Name Books

Name puzzles

In my kindergarten class I have a wide range of learners – from the few who aren’t quite sure what a letter is to the few who are fluently reading Hattie and the Fox. I’m sure many of you can relate to this! I was reflecting on my work with the kids who had no known letters, or only a few, and wondering what our next steps were. I always start with the known, so names were my launching point. We did many name activities and these students were beginning to consistently know a few letters from their names. I wanted to create a book with them to keep in their book box and to help reinforce the teaching I was doing. These particular students were not quite ready to start an ABC book like the ones Pat and I refer to in Chapter 6 of Catching Readers. Since they had very limited letter knowledge, (2-5 known letters), I wanted to start with something more in their ZPD. So I decided to make them a “name book”.

“For almost every young learner, knowledge of one’s name unlocks a multitude of understandings. A name forms a link in helping a child learn about print.”

(Fullerton, 1997)

The cover of a name book.

I made the books with enough pages for each letter in the child’s name and one additional title page. I wrote the full name (first name only – for now) on the cover, making the capital letters red and the lowercase letters blue. Then I put a picture of the child on the cover as well. On the inside pages I wrote the letters of the child’s name – one per page – again with the capital in red and the lowercase in blue. I sat down with each child as I created this and the child chose links (pictures or words) to go with each letter. They either put a sticker on that page or drew a picture. These books can now be read with the children, read independently and kept in book boxes or read with a buddy. Currently, I only made name books for my children who are working on learning their names and the letters in their names. But I think all the children would enjoy having one of these books. It would make a great book basket for our reading area and would allow children to learn each other’s names.The first page of Sophia's name book.

Some other concepts that can be taught by using names and the name books:

*The connections between letters and sounds

*That letters can be written in two ways (upper and lower case, like David)

*The same sound can be represented by different letters (Jasmin, Gerald)

*Concept of word vs. letter (“Jose’s name is a word. How many letters are in this word? Let’s count them.”)

*Long and short words (“Jackeline’s name is a long word, Bo’s name is a short word.”)

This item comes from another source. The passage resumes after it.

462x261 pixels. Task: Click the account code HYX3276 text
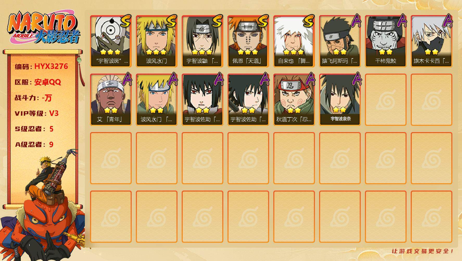(51, 66)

*Words have parts (“Let’s clap Alexander’s name. Let’s clap Ann. How many parts?”)

Names are such a powerful tool for teaching in the early grades. How else are you using children’s names to teach?


  1. Letter books are often where I begin with these students too (one word per page of a letter from their name). I love this idea and especially the involvement the students had in making the books. Great suggestion!

  2. For my kindergarteners who don’t know their letters I write each child’s name on a sentence strip, saying each letter as I write it. Then I cut the names apart and have the student put his or her own name together and spell their name while pointing to each letter. I write each name on another sentence strip, then give the full name and the cut apart letters to another student in the group and they put each other’s names together. Then the child and I spell the new name together, pointing to each letter as we go. We also put all the letters out on the table and give each student the sentence strip with someone else’s name. The students have to find the letters they need to spell the names. Then we spell the names together.

  3. Thank you so much for this post! I never thought about making my kids with low letter ID a name book instead of an ABC book! I am so excited to get to school tomorrow and work with my 5 kids in exactly this predicament! Just as a side note—even though they have a low letter ID (1-5 letters) they are writing every single day and doing great. They use all kinds of links to help them and even though they know only a few letters they can say words slowly and hear the sounds! Thanks again for this great way to help our kids feed forward!